Oi Jack, if you are going to order some can you grab a black and a white for me as well?
Hope to be down to H&F before Xmas, so we'll catch up then


----------



## jack404 (Nov 17, 2008)

stick paint ?? no worries

cheers


----------



## tel (Nov 17, 2008)

Yeah mate, stick paint - that'd be like trying to find powdered unicorn horn up 'ere.


----------



## minerva (Nov 17, 2008)

Hi Guys,
for all you UK based members this product is sold (mail order)
by H. Walsh the jewelery materials suppliers:
 http://www.hswalsh.com/Soft_Wax_Filler_.aspx?i=TE34531&c=588
hope the info is of some use.

Regards to all

Terry


----------



## GailInNM (Nov 17, 2008)

Terry,
The wax fill sticks will work, but they are not as durable as the solid paint. They work the same way and look the same, but they are not as durable and may have to be redone at intervals. The solid paint cures and adheres to the base item and becomes quite resistant to getting rubbed off. I should have mentioned in my original post that the item being filled should be wiped down with alcohol or other mild solvent to promote adhesion. I have seen references to people who have used wax sticks, and even children's crayons, to fill and then over coated with a spray on clear paint, but I have never tried it myself.
Gail in NM,USA


----------



## shred (Nov 17, 2008)

Markal makes 'Paintstiks' that also appear to be the right thing, though I've not tried them. There may be distributors in the antipodes.


----------



## jack404 (Nov 17, 2008)

Here in Oz we have a place in Sydney called Graphic Art Mart,

and these guys get anything if they aint got it they'll get it

i have the red lacquer stik from them for marking red dot on safeties etc and the F for fire on rifles and such , i would hate to use a wax substance on a gun with the solvents folks use on them at times, This stuff last through hard solvents and really only is removed like other coatings etc with sand blasting ( i use cornflour as its softer)

tel 

they did say they where outta black and only had 1 white stick left but will get some in by the 11th Dec so if your here and gone before then i'll post it on to you  as usual the OZ price is triple the US price

$9.90 a stick ( $7.95 price sticker still on my red stick but thats 2 years old)

cheers  

jack


----------



## tel (Nov 17, 2008)

Thanks cobber, I've sort of half decided on the 12th, which might make it a bit tight. Got Dr's appointments and things on the following week, and after that the dreaded Xmas, complete with fluffy reindeer.
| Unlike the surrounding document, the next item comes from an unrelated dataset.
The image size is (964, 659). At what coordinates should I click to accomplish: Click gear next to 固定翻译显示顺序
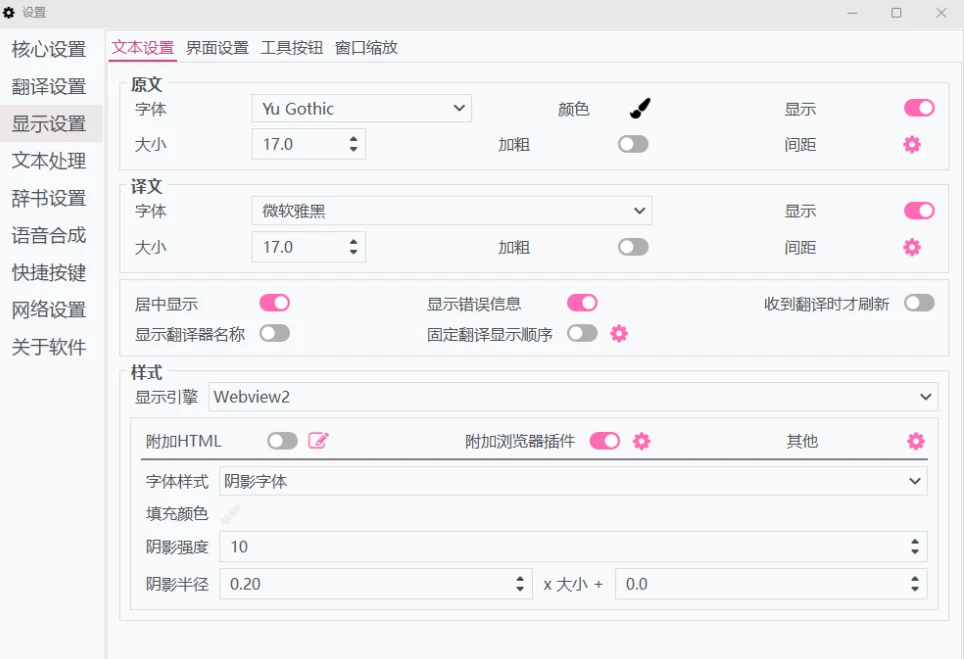[x=619, y=334]
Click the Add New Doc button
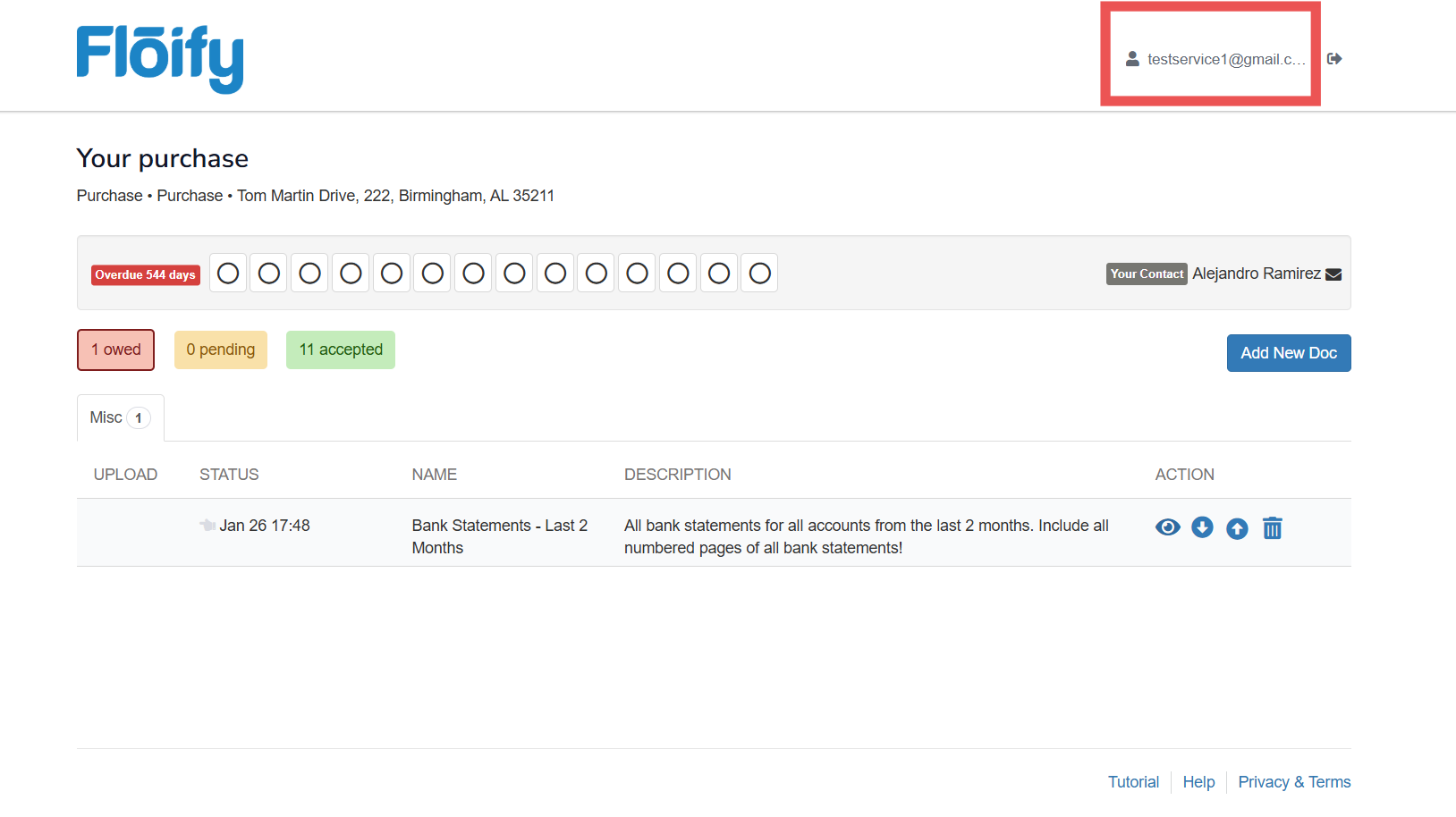This screenshot has height=817, width=1456. pyautogui.click(x=1288, y=353)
Price is OK considering. I expect that it will last a loooong time.


----------



## jack404 (Nov 17, 2008)

no worries 

like i said if it aint in when you come down i'll post it up

the red stick i have now will last me my lifetime

maybe 300 rifles so far replacing the red dot or *S* or *F* or what ever and the odd beretta logo ,  if my plans to put white in engraved grips and on my "Proudly Made In Australia" stamping works out even then it would take a awful lot of grips and stamp marks to go through one whole stick

i did use Dymark brand for years, but they stuffed up the formula when the US folks bought em out late 90's
( maybe OH&S got em, the fumes where bad before )
so now any sign of WD40 near it for the first couple of days and it can run

but the real Lacquer Stik is great, after i apply it , i hit it with a hair dryer for a few minutes and its like rock but wrap the end with glad wrap or it will dry out

i keep mine in a cigar tube with a bit of old chammois cloth ( moist ) with the end wrapped with glad wrap, saw that in a gun shop in eugene OR when i was visiting and again in AR some where ( forget )so for our neck of the woods drying out is the main worry

same folks make the trintium (SP?) paint i put on sight posts for seeing the sight post at night,  had that little bottle 30 years now!! and cant get any more ( radioactive and banned import since '86)
they make good stuff

cheers

jack


----------



## GailInNM (Nov 17, 2008)

Jack,
Good point that the Lacquer Stik will dry out if left in the open. I keep mine in a resealable plastic bag and have made up some caps for them out of some acrylic tube I found that is a nice tight fit. I glue in a little bit of acrylic rod in one end of the tube. The Glad wrap would have been easier and probably work better. ;D


----------



## kustomkb (Nov 17, 2008)

Thanks for the tip!

Best I have done till now is leave the buffing compound in there or some lame attempt with a paint pen.
I figured there was a product out there.


----------



## ihredo4 (Sep 21, 2009)

GailInNM  said:
			
		

> I like to keep a drill stand with my most common drills in it near the lathe and mill, but I have a hard time reading the numbers stamped on the drill stand. They are stamped in during manufacture before finishing, and then painted so there is very little contrast between the lettering and the background. To improve the contrast, I fill the stamped in numbers with Lacquer-Stik, a solid paint stick made for filling engravings. It is available from many sources at prices from about $1.70 to $3.50 a stick. To use it you have to cut off a thin slice from the end where the paint has dried and then rub in into the lettering. Just wipe off the excess with a paper towel afterwards. It takes a day or two for the paint to completely cure, but you just have to be a little careful with it and you can use it right away. The paint sticks come in a variety of colors and can be used to renew the engraving on machinery dials also.
> 
> 
> and then wiped with paper towel



An added trick for this is to get a bottle of clear fingernail polish. After cleaning off the excess paint coat each letter with the clear polish. It adds a bice little sealer to the paint and helps it to last for what seems forever


----------